Q. How did you approach adapting the original play – Journey’s End by RC Sherriff – for the screen?
A. Journey’s End is a very good play that has been hugely successful over the years. As such, the last thing I wanted to do was adapt the play by itself, which already exists as a drama in its own right, and turn it into another form of drama. Luckily, Sherriff also novelised Journey’s End with his friend Vernon Bartlett, and this gave me a new way of approaching the story.
While I used both the novel and the play as a basis for the screenplay, there are also moments in the film that are from neither text. For example, when the characters are about to make a raid across no man’s land, I was thinking about how I would feel and how I would react. I thought that I would probably throw up, so I have the character Raleigh – who has never been on a raid before – do exactly that. We also see the soldiers taking a piss in the trench, and it’s a very human moment – if you’re about to go over the top you don’t want to wet yourself. These were the kinds of gritty details that came about by imagining myself in the moment.
Q. How does the novel differ from the play?

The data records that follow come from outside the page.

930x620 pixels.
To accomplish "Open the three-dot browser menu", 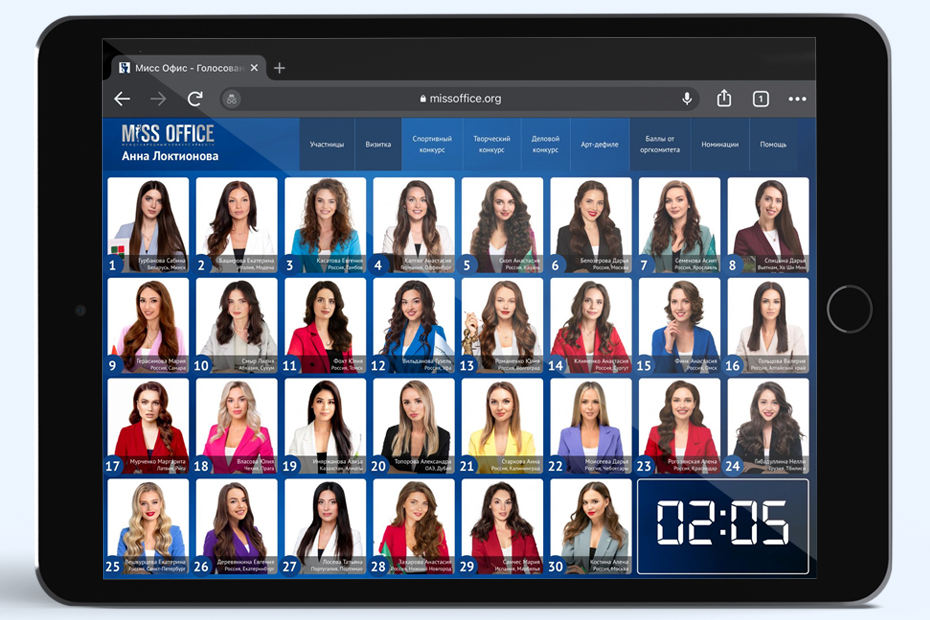I will (x=797, y=99).
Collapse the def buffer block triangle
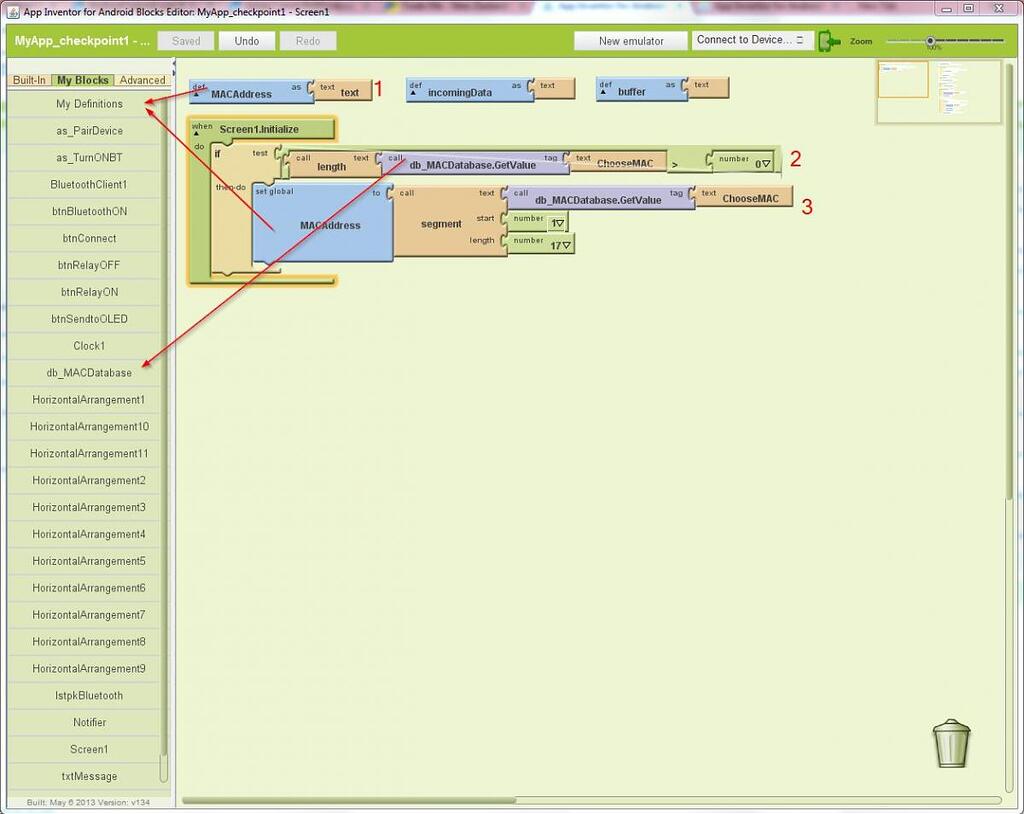Viewport: 1024px width, 814px height. [603, 92]
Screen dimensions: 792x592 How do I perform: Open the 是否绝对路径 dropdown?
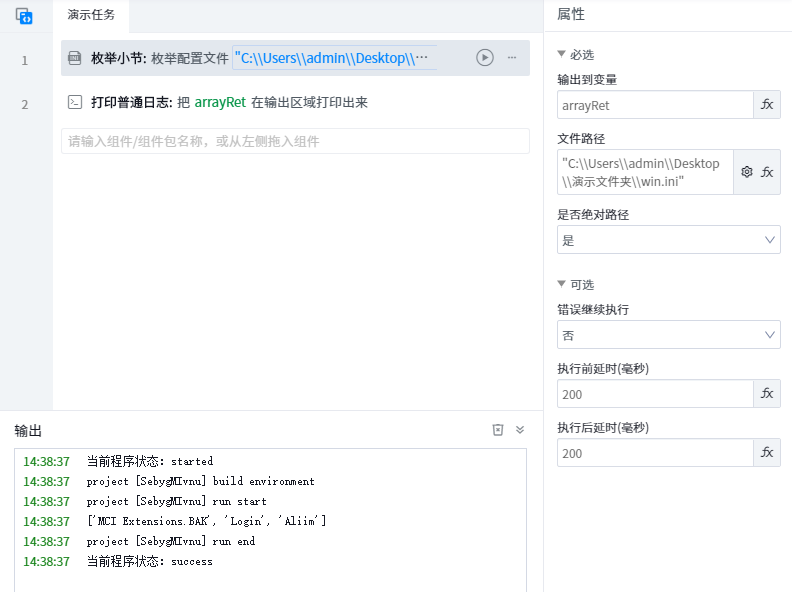click(668, 240)
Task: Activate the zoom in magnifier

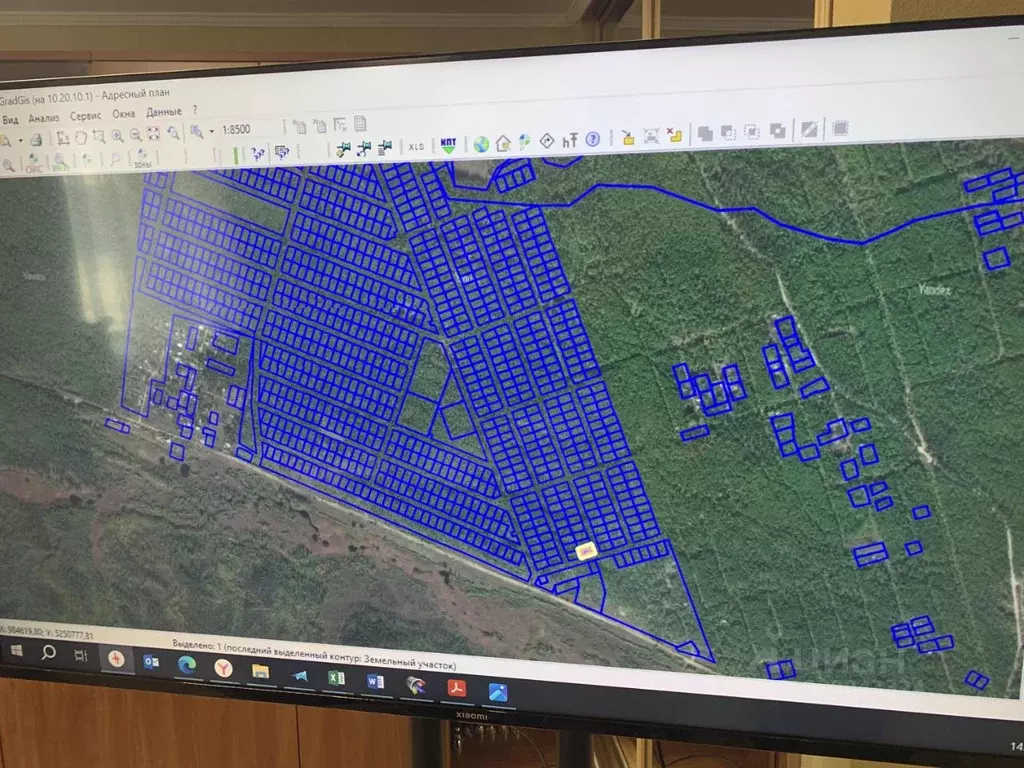Action: pos(118,136)
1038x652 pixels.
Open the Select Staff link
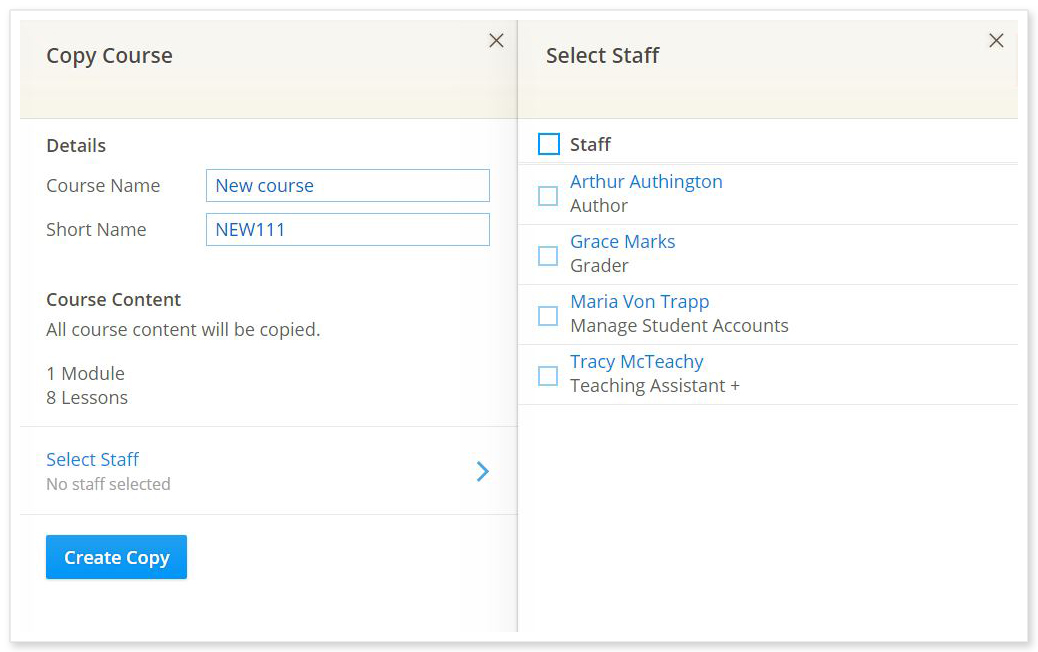click(92, 460)
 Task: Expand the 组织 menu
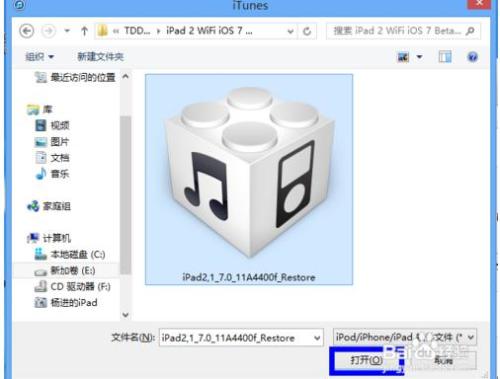pyautogui.click(x=40, y=57)
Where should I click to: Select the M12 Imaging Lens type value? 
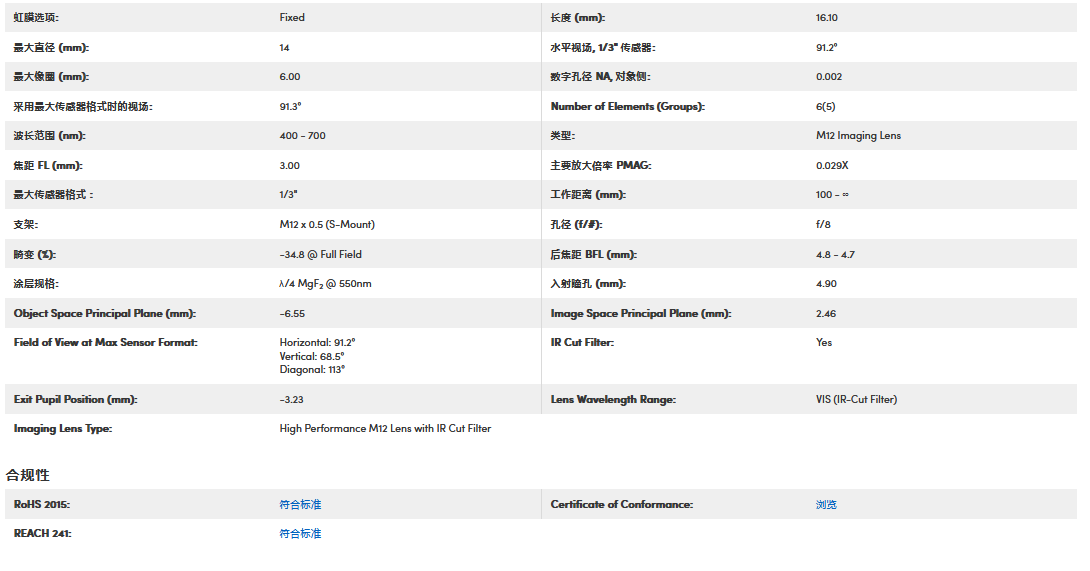[858, 136]
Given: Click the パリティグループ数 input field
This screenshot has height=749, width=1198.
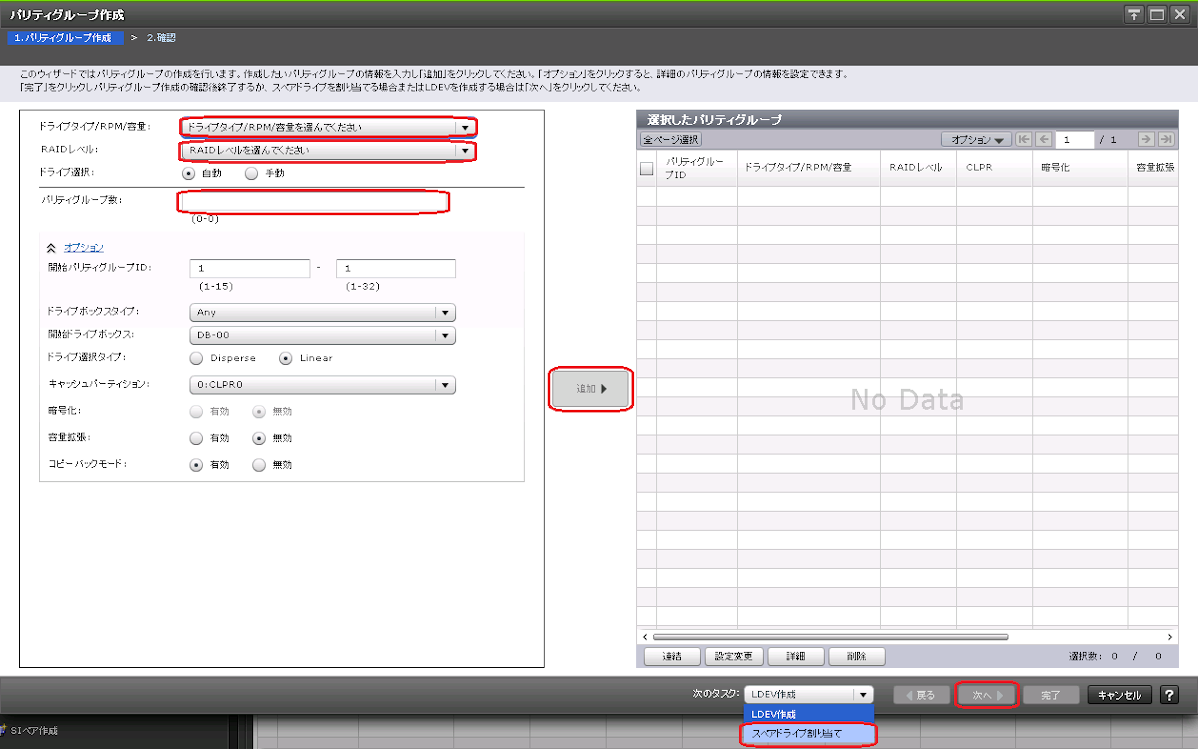Looking at the screenshot, I should [314, 202].

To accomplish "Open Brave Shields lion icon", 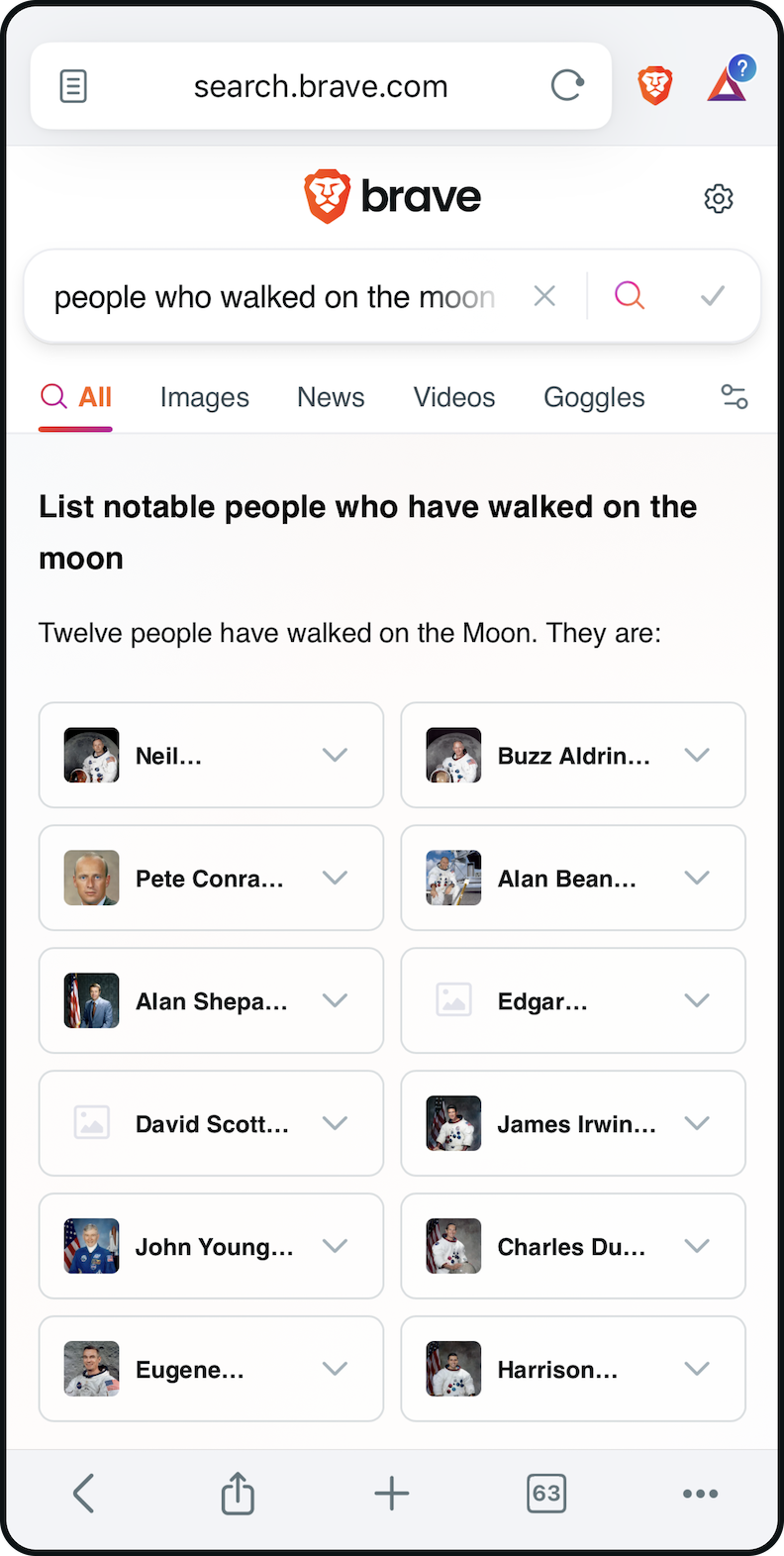I will tap(655, 86).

A. The novel gives us an insight into how Sherriff himself might have treated a film version of the story. It shows, for example, how he might have portrayed the intensity of war. In the play, this intensity plays out in just one setting – a dugout – but in the novel, we go out into the trench and meet other members of the army. This is something we chose to bring into the film, so we venture into these different locations – we see where the food is cooked and we see where the soldiers sleep. It gives us a bit of a bigger picture of what the First World War might have been like.
Although the director [Saul Dibb] and I wanted to venture out of the dugout, we also wanted to retain some of the original claustrophobia of the play. What we didn’t want to do was have these wider shots of no man’s land, so we set ourselves this rule of never showing anything other than what the characters in the film can see. As such, the only time you see no man’s land is when the characters go there. This was a really good discipline that helped retain the integrity of the original play - which puts the characters at the heart of the story rather than the war.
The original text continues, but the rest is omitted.